*** RECORDS PROVIDED

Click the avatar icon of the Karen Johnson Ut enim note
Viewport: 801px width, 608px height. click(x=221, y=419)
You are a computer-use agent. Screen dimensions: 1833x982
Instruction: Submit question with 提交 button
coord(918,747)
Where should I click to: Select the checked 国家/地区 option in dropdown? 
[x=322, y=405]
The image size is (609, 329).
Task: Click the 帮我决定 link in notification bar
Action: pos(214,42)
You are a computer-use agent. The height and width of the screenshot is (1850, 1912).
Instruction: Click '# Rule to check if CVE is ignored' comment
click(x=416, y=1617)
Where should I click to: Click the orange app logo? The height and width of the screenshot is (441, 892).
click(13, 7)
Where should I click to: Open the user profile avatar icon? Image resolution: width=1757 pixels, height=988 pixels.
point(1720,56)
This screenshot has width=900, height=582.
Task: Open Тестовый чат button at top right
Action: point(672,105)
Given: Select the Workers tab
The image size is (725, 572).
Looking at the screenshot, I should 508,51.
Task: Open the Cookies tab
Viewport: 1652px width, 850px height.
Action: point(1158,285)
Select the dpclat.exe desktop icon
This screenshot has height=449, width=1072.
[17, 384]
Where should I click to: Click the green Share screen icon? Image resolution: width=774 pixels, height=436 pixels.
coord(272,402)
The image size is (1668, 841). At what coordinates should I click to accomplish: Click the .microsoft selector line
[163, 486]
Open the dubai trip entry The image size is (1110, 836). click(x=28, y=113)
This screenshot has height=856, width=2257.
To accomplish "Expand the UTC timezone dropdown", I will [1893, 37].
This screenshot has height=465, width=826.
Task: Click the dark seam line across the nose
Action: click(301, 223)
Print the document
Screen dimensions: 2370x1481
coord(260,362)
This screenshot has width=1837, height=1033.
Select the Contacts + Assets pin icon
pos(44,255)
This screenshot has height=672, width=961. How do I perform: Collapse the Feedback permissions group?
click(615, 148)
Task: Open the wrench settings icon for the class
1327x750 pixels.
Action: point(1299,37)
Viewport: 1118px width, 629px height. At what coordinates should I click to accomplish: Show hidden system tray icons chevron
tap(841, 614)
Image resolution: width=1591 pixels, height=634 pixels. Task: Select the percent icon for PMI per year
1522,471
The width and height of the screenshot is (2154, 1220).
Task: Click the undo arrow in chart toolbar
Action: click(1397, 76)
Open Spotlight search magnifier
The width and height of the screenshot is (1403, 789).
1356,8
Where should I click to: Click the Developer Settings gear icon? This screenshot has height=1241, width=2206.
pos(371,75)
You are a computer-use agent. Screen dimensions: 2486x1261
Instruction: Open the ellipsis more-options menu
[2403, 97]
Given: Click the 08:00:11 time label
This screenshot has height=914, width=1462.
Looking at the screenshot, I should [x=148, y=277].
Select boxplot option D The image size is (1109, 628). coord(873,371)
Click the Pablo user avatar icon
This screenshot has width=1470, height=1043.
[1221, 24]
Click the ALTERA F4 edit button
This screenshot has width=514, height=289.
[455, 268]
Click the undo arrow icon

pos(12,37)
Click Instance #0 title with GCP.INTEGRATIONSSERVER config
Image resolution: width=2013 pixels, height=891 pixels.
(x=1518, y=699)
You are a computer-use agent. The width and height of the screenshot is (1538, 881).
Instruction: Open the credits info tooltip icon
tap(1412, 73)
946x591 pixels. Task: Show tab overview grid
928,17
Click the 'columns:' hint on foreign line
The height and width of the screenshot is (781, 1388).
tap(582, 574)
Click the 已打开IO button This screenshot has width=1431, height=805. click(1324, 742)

******

### DESCRIPTION OF THE TASK
Exact copies of the lines from the one holding "Viewport: 1118px width, 629px" to the end of the entries are all that should be written.

### RESPONSE TO THE EXERCISE
Viewport: 1118px width, 629px height. At what coordinates should I click to accomplish: Show hidden system tray icons chevron
tap(841, 614)
Image resolution: width=1591 pixels, height=634 pixels. Task: Select the percent icon for PMI per year
1522,471
The width and height of the screenshot is (2154, 1220).
Task: Click the undo arrow in chart toolbar
Action: click(1397, 76)
Open Spotlight search magnifier
The width and height of the screenshot is (1403, 789).
1356,8
Where should I click to: Click the Developer Settings gear icon? This screenshot has height=1241, width=2206.
pos(371,75)
You are a computer-use agent. Screen dimensions: 2486x1261
Instruction: Open the ellipsis more-options menu
[2403, 97]
Given: Click the 08:00:11 time label
This screenshot has height=914, width=1462.
Looking at the screenshot, I should [x=148, y=277].
Select boxplot option D The image size is (1109, 628). coord(873,371)
Click the Pablo user avatar icon
This screenshot has width=1470, height=1043.
[1221, 24]
Click the ALTERA F4 edit button
This screenshot has width=514, height=289.
[455, 268]
Click the undo arrow icon

pos(12,37)
Click Instance #0 title with GCP.INTEGRATIONSSERVER config
Image resolution: width=2013 pixels, height=891 pixels.
(x=1518, y=699)
You are a computer-use agent. The width and height of the screenshot is (1538, 881).
Instruction: Open the credits info tooltip icon
tap(1412, 73)
946x591 pixels. Task: Show tab overview grid
928,17
Click the 'columns:' hint on foreign line
The height and width of the screenshot is (781, 1388).
tap(582, 574)
Click the 已打开IO button This screenshot has width=1431, height=805. click(1324, 742)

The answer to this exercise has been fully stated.